I asked the women in my English class what they thought was the difference between an American and an Umbrian Christmas. (In respect to my friend, Simone, from Milan, I will now try to strike Italian and use Umbrian when I am describing my experiences here.) The class was stumped, probably because they had never experienced an American Christmas. I said, from what you see you your TV programs, what do you think is the difference? They decided that the main thing was probably that Christmas is more religious in Umbria. That pretty much sums it up. I asked if they had Santa Claus deliver presents at Christmas. They said now they do, but when they were kids they didn't have Santa Claus, it is not an Italian tradition. Did they have presents on Christmas day? Yes. Who delivered them? The baby Jesus. For some reason the image of this cracked me up. No more silly than flying reindeers but the thought of the baby Jesus whizzing around...
Here are some things that I have noticed about Christmas in Umbria:
1. People don't have live Christmas trees…unless they are wrapped in a big linen ball and ready to be planted. The tradition of tromping off to a Christmas tree farm, taking the tree out of the lot into the car, finding that it is too high for the ceiling, having to whack away at it so it will fit in the Christmas stand, doesn't seem to be an Umbrian tradition. We have one huge live Christmas in our main piazza.It is beautiful with bright blue lights. Watching them bring that tree in through the arch, stand it up with one of the cranes, and putting its base in place is one of my December joys.
2. Not too many Christmas wreaths on the doors. I brought my wreath hanger from Oakland, anxious to put up my Christmas wreath. Several problems. First the outside door, is everyone's door and is about 5,000 years old. Second, my own personal door is heavy enough to withstand a medieval battering ram. The wreath hanger is way too small. I could put a nail in my door and hang it, but I just couldn't bring myself to do it. No Christmas wreath. Maybe next year I will figure a way to hang in in the window.
I joined the crowd and got an artificial Christmas tree. The Stoic One calls it a Christmas twig.
3. There are not a lot of Christmas cards for sale, and the ones I found are all really tacky and in English. Hmmm. I started making my own cards, using iPhoto and pictures we had taken.
4. Christmas does not feel like a frenzy here. There are Christmas concerts, the stores are open longer but it feels pretty calm and easy. The big thing about Christmas in Umbria is FOOD!

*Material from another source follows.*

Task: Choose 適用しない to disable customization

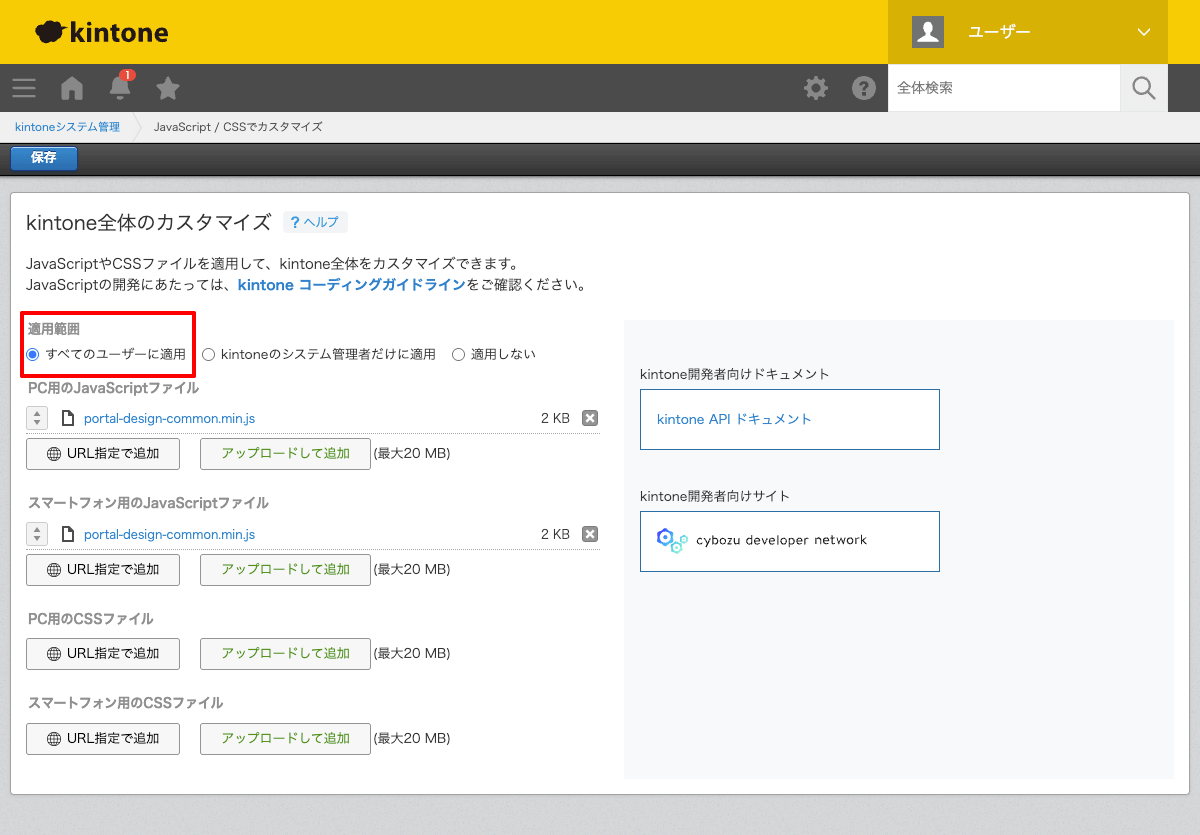Action: (x=457, y=354)
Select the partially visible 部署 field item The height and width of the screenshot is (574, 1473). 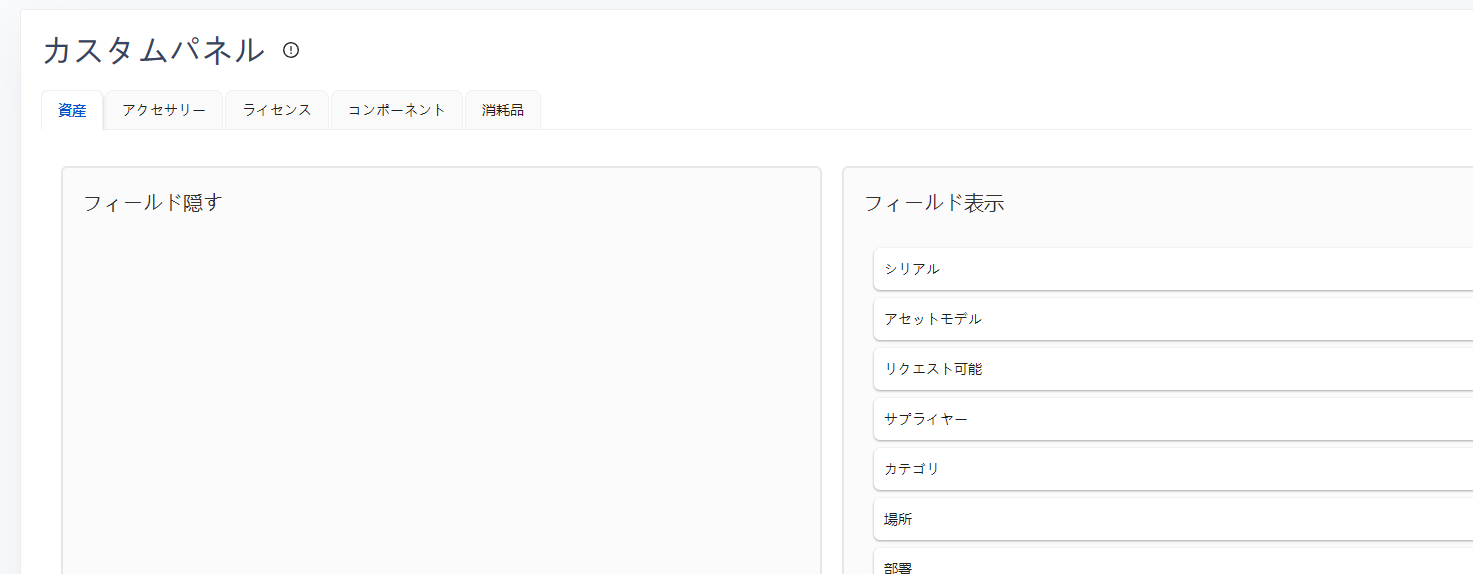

What a surprise. So when I was a kid, we used to get boxes of Panettone sent to us in Michigan. By the time it arrived, it redefined dry. Even with ice cream and whipped cream, we pretty much couldn't eat it. So I viewed the Panettone here with a bit of suspicion. The woman at the rosticerie gave me a taste, and it was delicious. Can't wait for Adelle to get here tomorrow so we can open it!
I did get another little tree for the family room. It looks like it is growning out of the urn.
The big festivity here is making a presepio (nativity scene). There are major competitions for who has the best ones. They even have living nativity scenes with the baby Jesus put in on Christmas Day. Manuele said they have animals and everything. I asked if they had camels, and he looked at me as if I were daft. No, he said, they have Umbrian animals. Right.